> [AIM OF THE EXERCISE] Print the lines of the material verbatim, from the first line through the line containing "atom (476, 618)", inclusive.
──────── EXCERPTED DATA
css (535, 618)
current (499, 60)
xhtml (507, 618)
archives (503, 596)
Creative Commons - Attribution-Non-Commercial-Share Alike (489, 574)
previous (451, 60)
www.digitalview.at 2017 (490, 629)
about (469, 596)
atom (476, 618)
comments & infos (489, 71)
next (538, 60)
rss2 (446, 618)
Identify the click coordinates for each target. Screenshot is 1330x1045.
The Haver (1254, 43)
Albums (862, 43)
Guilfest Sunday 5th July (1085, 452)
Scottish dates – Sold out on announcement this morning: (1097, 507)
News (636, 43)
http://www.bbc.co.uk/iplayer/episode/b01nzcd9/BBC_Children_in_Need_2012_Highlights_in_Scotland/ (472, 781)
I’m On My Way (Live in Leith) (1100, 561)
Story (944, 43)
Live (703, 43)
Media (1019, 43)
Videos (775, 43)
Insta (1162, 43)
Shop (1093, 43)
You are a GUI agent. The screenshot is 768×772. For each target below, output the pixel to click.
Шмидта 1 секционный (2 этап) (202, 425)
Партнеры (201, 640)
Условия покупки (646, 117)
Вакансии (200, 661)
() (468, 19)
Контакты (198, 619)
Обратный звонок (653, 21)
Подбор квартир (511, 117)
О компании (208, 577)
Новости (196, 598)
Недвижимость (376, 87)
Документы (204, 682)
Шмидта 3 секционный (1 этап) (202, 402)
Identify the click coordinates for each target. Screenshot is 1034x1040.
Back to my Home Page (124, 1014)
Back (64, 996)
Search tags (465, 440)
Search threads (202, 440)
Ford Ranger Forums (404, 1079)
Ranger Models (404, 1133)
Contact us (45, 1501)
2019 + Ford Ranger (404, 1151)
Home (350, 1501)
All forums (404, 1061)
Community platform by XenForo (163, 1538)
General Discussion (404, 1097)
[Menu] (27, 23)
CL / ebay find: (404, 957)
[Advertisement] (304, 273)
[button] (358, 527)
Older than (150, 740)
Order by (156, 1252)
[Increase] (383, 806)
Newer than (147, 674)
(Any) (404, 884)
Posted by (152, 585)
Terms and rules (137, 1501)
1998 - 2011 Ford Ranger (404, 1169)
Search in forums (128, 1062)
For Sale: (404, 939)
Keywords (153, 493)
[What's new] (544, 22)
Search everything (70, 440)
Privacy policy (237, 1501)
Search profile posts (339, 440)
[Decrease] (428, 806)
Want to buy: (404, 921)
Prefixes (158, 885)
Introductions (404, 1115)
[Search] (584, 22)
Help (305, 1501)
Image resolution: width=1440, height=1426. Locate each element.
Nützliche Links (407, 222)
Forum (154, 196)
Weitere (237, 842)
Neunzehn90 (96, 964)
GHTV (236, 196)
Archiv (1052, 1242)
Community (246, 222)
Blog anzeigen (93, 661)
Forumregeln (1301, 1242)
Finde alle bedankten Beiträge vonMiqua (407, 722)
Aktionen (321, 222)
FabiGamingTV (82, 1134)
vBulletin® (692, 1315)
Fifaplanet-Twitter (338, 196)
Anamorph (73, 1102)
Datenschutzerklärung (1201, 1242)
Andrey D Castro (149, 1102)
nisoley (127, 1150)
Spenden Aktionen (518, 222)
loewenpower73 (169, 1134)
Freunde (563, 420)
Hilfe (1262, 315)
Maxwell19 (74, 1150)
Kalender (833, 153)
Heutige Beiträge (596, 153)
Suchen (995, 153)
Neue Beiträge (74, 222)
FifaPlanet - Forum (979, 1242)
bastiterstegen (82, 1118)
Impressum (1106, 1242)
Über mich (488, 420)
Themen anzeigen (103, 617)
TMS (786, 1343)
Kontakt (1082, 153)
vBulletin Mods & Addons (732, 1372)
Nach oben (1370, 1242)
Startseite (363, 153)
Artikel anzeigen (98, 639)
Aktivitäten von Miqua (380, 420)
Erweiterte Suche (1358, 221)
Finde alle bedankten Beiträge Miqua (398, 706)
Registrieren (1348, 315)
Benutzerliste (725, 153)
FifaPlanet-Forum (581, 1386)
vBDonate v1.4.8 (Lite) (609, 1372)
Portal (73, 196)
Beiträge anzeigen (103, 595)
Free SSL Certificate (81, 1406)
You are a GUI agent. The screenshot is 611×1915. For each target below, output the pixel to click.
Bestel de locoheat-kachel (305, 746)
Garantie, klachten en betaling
────────────────
> [RESPONSE]
css (535, 618)
current (499, 60)
xhtml (507, 618)
archives (503, 596)
Creative Commons - Attribution-Non-Commercial-Share Alike (489, 574)
previous (451, 60)
www.digitalview.at 2017 (490, 629)
about (469, 596)
atom (476, 618)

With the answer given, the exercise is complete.